La mafia du XXIe siècle :

 

La mafia du XXIe siècle se différencie de celle du XXe siècle dont le rayon d'action restait national au mieux. La mafia du XXIe siècle s'engage dans la cybercriminalité, donc un rayon d'action illimité. Un rapport de l'entreprise de sécurité informatique McAfee (ce rapport s'appuie sur les sources du FBI et d'organismes nationaux) fait état de recrutements de jeunes étudiants dans les universités et de tout adolescent capable de devenir pirate du Net par les mafias. Les promesses d'une réputation parmi les pirates et d'argent facile amènent ces jeunes à réfléchir concrètement sur ce genre d'offres sachant que les risques que prend un cyber criminel sont infimes par rapport à ceux que prend un criminel au sens strict. Certains pirates profitent par exemple des cybercafés ou de zones couvertes par réseau WiFi (internet sans fil) pour plus de sécurité (localisation par adresse IP dans ce cas, inutile). Les mafias contactent également d'anciens employés de sociétés ciblées pour en connaitre les failles de sécurité. Des activités comme le fishing ou "hameçonnage" (activité informatique visant à collecter des informations personnelles - nom, prénom, numéro de carte bancaire, adresse - à des individus par l'intermédiaire d'une imitation de tiers de confiance.
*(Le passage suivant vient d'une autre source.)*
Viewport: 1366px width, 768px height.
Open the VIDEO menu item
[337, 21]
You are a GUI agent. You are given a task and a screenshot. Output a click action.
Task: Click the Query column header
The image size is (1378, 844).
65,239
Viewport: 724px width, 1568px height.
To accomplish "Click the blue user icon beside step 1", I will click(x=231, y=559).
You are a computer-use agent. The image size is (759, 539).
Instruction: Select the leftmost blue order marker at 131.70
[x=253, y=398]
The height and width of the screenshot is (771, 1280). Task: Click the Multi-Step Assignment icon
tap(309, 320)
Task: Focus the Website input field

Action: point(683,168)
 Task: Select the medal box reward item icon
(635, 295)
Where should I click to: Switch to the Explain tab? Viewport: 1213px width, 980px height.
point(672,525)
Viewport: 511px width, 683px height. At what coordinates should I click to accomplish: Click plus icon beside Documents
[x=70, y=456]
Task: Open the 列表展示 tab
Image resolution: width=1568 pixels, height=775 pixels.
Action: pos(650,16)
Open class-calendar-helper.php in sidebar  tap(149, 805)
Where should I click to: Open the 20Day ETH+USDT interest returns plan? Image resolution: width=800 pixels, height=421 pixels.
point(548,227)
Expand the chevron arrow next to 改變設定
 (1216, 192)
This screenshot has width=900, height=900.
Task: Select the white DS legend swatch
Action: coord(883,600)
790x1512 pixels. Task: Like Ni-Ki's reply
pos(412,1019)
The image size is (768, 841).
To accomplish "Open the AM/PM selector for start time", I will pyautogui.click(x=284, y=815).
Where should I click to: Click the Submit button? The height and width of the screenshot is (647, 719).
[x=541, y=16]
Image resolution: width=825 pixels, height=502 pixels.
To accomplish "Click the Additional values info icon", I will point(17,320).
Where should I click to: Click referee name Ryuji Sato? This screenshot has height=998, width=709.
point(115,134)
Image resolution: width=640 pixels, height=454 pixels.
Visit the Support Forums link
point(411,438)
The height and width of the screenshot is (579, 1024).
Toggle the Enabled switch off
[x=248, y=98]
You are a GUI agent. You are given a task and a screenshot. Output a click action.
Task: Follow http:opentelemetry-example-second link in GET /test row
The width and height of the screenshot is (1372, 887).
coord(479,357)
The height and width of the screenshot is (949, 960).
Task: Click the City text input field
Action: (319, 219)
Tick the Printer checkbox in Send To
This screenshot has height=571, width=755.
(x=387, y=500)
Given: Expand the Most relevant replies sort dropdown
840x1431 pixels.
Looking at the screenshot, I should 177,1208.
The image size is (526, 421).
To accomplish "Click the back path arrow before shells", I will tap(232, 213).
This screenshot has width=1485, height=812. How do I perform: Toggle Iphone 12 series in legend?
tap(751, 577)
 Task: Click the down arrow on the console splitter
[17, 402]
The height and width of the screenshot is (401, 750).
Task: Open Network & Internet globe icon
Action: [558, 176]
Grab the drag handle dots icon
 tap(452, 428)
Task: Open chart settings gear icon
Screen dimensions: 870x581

Exemple :  banque, entreprise, site marchand, administration...) sont en considérable augmentation (+ 25 % par rapport à 2007). Ces méthodes amènent au chantage. Les fuites de données à partir de supports peu sécurisés (comme les clés USB, les PDAs...) et les botnets (réseaux d'ordinateurs contrôlés à distance à des fins frauduleuses) sont aussi en plein essor.